** Фрагмент источника **
☆ ☆ ☆ ☆

Дельвигу, наверное, было просто лень опровергать профана; Пушкин с Кюхельбекером были далеко от Петербурга; – за всех ответил Боратынский.
Существуют две редакции этого стихотворения: в ранней – стих не так гладок, как в поздней редакции, зато – непосредственнее, живее и откровеннее:
Кто жаждет славы, милый мой!
Тот не всегда себя прославит:
Терзает комик нас порой,
Порою трагик нас забавит.
Путей к Парнасу много есть:
Зевоту можно произвесть
Равно и притчею, и одой;
Но ввек того не приобресть,
Что не даровано природой <…>.
Поэт и не скрывает, что видит перед собой банального завистника, и снисходительно вышучивает его:
Неисповедим Фебов суд.
К чертогу муз, к чертогу славы
Одних ведёт упорный труд,
Других ведут одни забавы!
Напрасно до поту лица
О славе Фофанов хлопочет;
Ему отказан дар певца;
Трудится он – а Феб хохочет!
Меж тем, даря веселью дни,
Едва ли Батюшков, Парни
О прихотливой вспоминали
И что ж? – Нечаянно они
Её в Цитере повстречали <…>.
Фофан – как толкует словарь В. Даля, простак, простофиля, дурак, глупец, – отсюда и выдуманный литературный тщеславец Фофанов.
К тому времени, да и впоследствии этой комической клички был достоин не один только А. Крылов. Ведь слава как огонь в темноте: чем сильнее, тем больше обнаруживает вокруг себя завистливых недоброжелателей.

☆ ☆ ☆ ☆

** Записи коллекции **
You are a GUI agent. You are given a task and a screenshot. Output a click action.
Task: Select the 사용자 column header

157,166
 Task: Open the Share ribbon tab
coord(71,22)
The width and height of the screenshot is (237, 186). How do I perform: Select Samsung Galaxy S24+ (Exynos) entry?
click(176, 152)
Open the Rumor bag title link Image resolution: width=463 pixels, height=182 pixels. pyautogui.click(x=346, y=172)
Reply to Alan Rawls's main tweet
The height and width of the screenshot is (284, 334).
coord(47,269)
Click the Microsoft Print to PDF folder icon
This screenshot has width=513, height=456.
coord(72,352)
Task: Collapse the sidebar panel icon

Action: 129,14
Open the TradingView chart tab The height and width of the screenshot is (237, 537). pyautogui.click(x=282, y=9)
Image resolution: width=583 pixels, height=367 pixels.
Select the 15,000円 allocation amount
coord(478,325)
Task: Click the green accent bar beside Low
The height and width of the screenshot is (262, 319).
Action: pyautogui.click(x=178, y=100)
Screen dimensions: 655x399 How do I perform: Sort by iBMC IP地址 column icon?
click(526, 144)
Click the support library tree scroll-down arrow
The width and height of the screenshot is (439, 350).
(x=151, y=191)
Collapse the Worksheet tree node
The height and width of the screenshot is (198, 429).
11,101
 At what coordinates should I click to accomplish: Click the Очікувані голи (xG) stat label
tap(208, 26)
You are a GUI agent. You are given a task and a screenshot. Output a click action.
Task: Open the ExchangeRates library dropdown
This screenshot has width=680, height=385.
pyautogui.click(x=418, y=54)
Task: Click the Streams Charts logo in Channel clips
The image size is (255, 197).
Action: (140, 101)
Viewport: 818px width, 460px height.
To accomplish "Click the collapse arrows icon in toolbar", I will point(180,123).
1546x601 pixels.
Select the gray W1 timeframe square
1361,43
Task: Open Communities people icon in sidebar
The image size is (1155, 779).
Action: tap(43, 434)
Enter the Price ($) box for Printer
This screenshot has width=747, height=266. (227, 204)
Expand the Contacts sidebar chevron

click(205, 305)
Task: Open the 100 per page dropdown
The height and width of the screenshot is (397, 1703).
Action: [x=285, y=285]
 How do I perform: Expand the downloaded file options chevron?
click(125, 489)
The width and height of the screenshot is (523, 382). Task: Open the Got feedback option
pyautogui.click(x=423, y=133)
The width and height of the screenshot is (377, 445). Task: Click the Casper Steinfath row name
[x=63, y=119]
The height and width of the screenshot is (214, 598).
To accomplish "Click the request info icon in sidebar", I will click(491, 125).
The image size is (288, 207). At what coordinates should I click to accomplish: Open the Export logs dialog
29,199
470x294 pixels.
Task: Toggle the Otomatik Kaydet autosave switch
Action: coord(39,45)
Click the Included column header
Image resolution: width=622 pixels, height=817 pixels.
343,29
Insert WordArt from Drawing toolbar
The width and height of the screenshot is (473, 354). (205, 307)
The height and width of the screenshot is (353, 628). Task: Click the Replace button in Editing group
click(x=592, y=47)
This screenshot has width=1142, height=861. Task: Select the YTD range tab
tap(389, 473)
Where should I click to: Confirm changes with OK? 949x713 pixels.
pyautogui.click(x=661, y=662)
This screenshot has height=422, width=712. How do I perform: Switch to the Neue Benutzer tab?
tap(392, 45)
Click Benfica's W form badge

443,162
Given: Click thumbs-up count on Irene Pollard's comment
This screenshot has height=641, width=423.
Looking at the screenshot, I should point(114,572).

☆ ☆ ☆ ☆

** Задание **
Перепишите дословно часть отрывка о Боратынском, приведенного выше: начните со слов «Фофан – как» и остановитесь после слов «себя завистливых недоброжелателей.».

** Ответ **
Фофан – как толкует словарь В. Даля, простак, простофиля, дурак, глупец, – отсюда и выдуманный литературный тщеславец Фофанов.
К тому времени, да и впоследствии этой комической клички был достоин не один только А. Крылов. Ведь слава как огонь в темноте: чем сильнее, тем больше обнаруживает вокруг себя завистливых недоброжелателей.